___ Input data ___

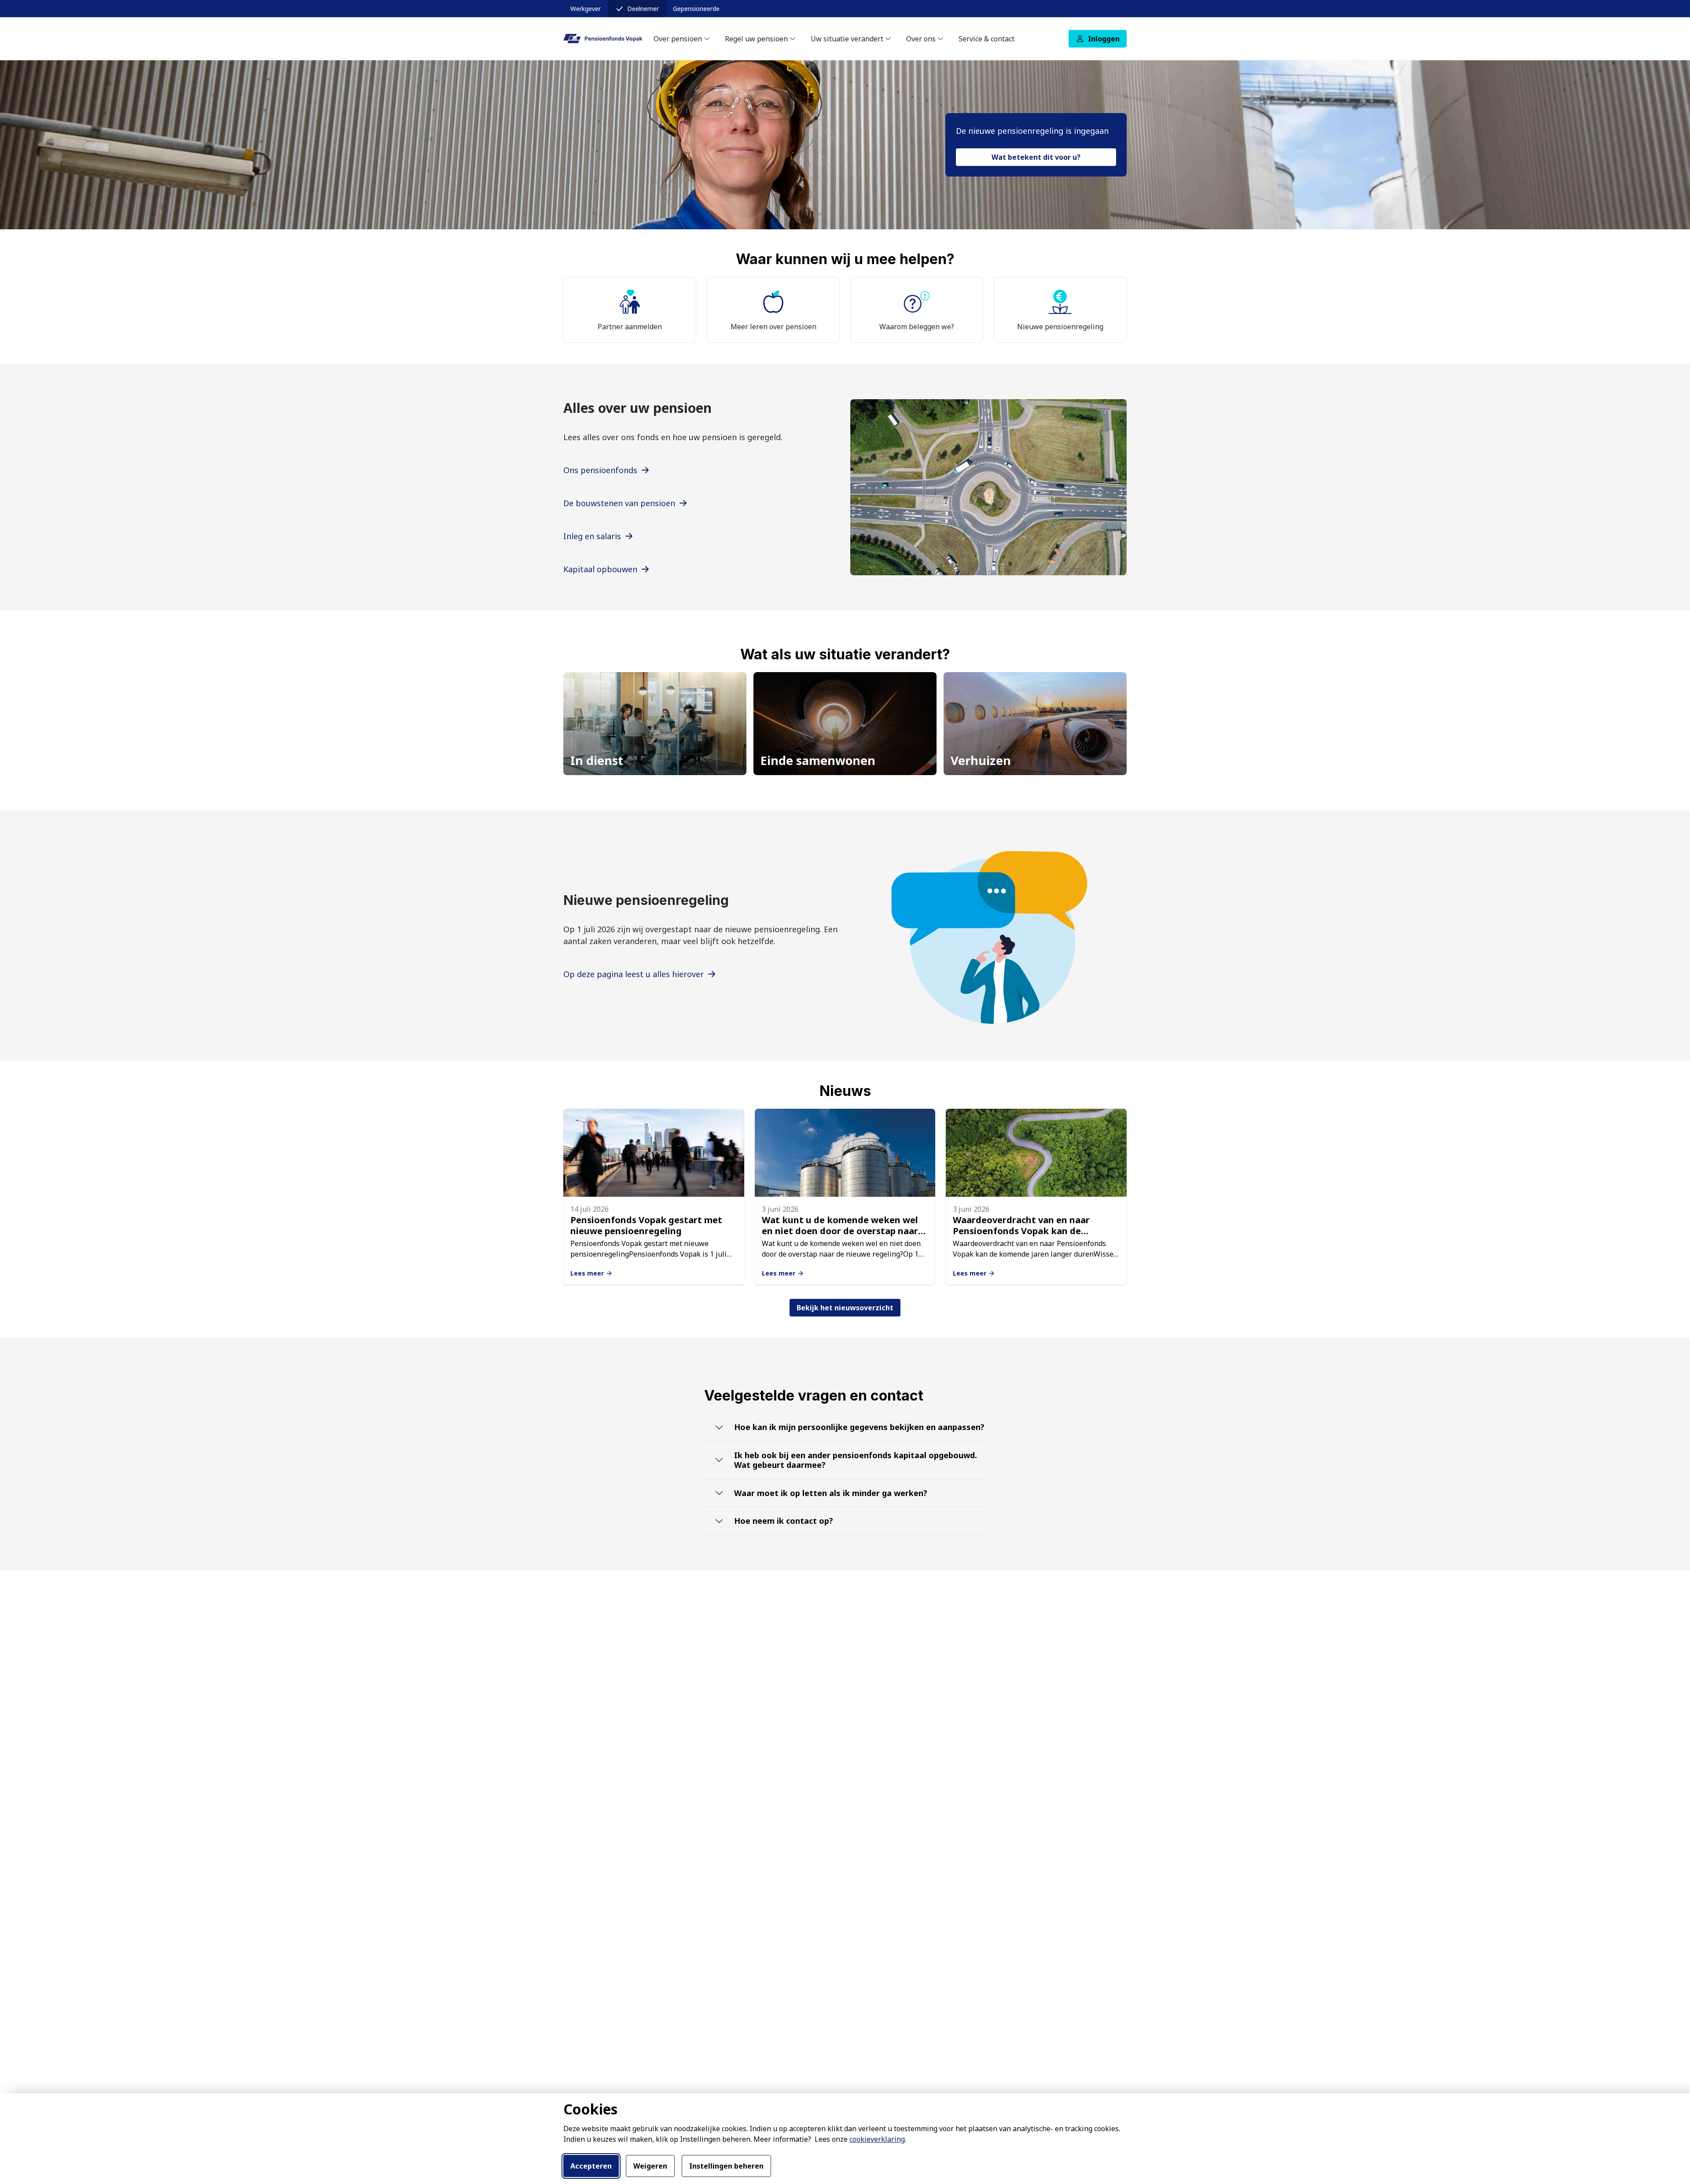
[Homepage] (603, 38)
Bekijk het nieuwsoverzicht (845, 1308)
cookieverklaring (877, 2139)
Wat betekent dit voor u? (1036, 157)
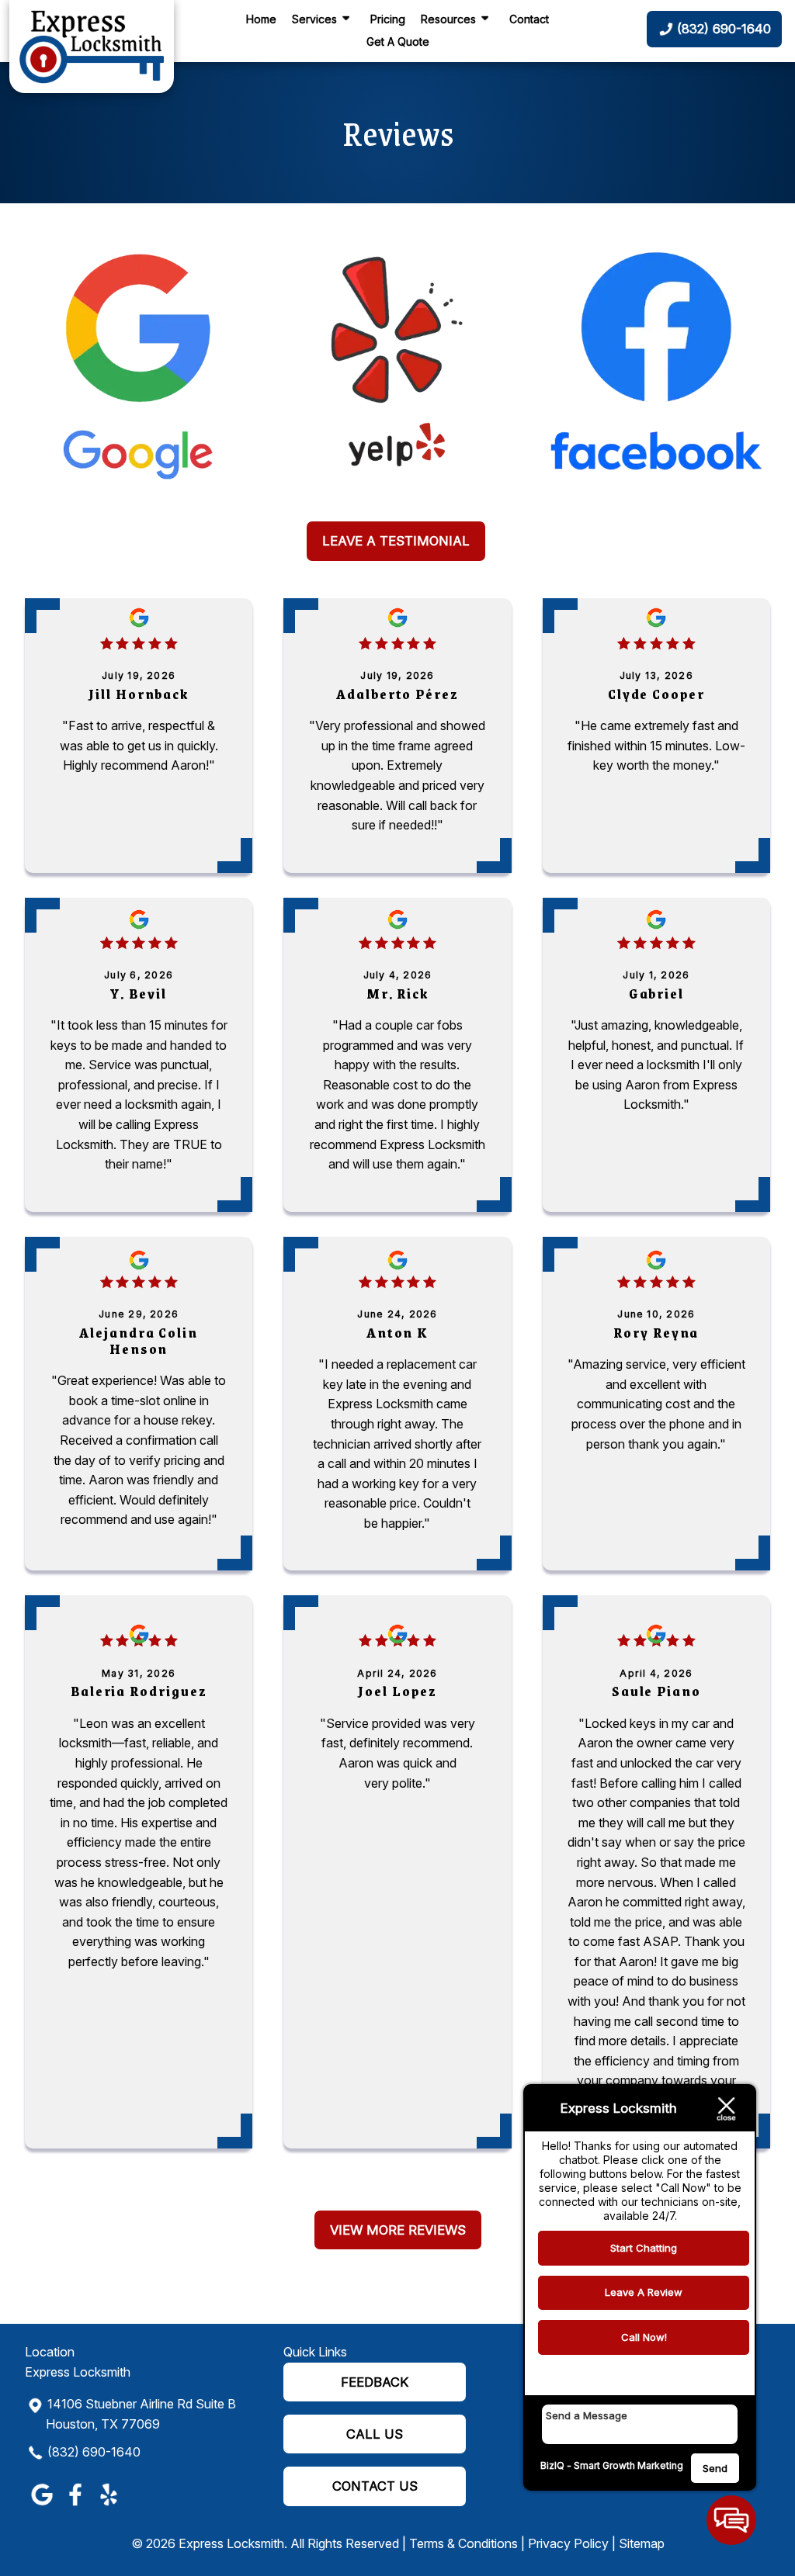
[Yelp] (397, 372)
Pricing (387, 19)
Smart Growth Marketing (628, 2465)
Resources (448, 19)
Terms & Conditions (463, 2543)
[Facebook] (656, 372)
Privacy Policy (568, 2543)
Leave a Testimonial (396, 541)
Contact (529, 19)
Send (715, 2468)
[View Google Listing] (41, 2505)
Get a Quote (397, 41)
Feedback (374, 2382)
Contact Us (375, 2486)
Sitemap (642, 2543)
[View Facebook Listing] (75, 2505)
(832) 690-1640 (94, 2452)
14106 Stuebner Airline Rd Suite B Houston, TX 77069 (141, 2414)
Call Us (374, 2434)
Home (261, 19)
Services (314, 19)
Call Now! (644, 2337)
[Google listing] (138, 372)
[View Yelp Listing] (108, 2505)
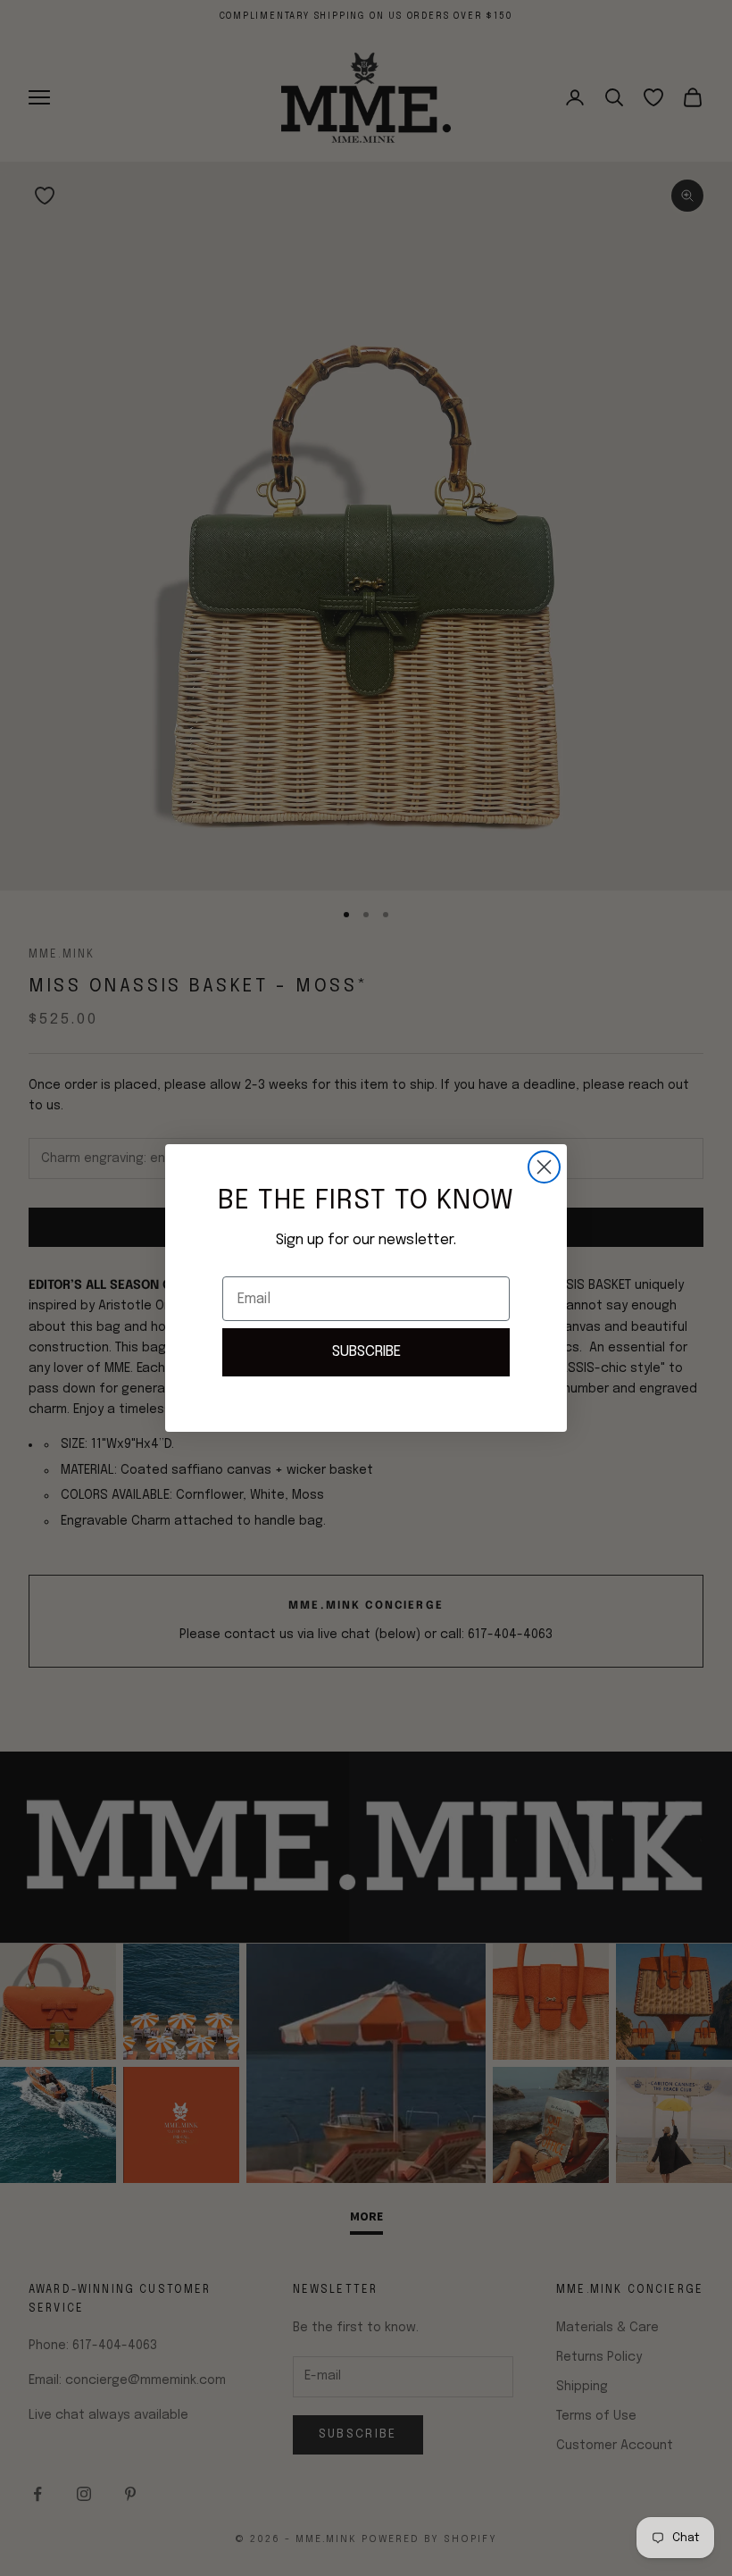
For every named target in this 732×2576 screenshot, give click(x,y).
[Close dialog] (544, 1167)
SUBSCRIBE (366, 1351)
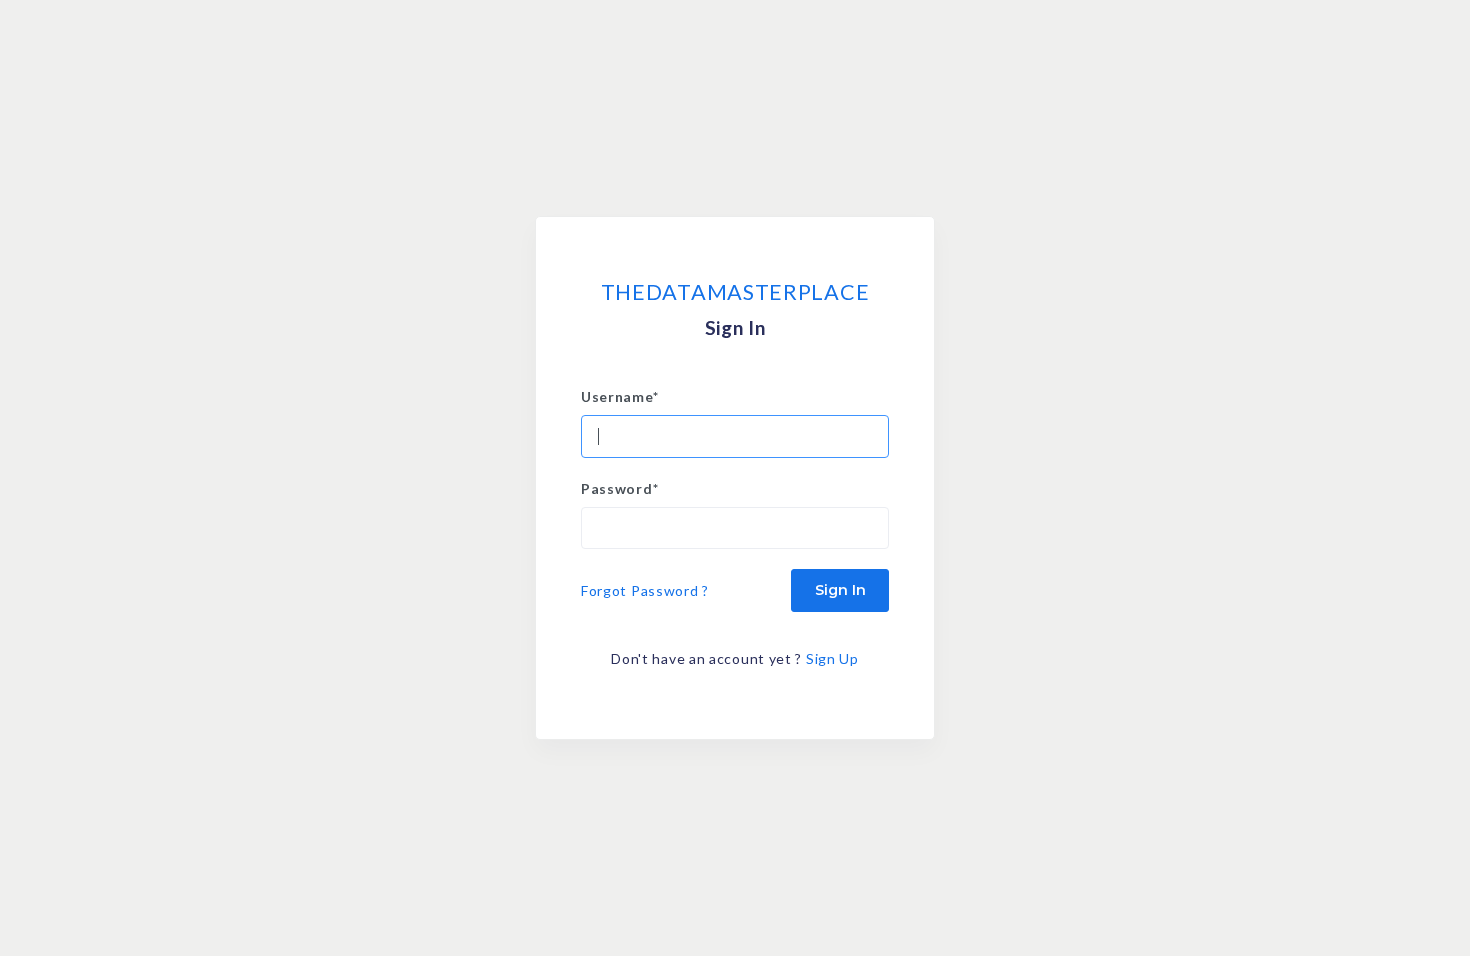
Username (619, 396)
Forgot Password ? (645, 590)
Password (619, 488)
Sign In (840, 590)
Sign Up (832, 658)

___

What this task involves | Where the word "Google" shows up in a line of the entries above, copy that line.

Task solution |
[View Google Listing] (41, 2505)
[Google listing] (138, 372)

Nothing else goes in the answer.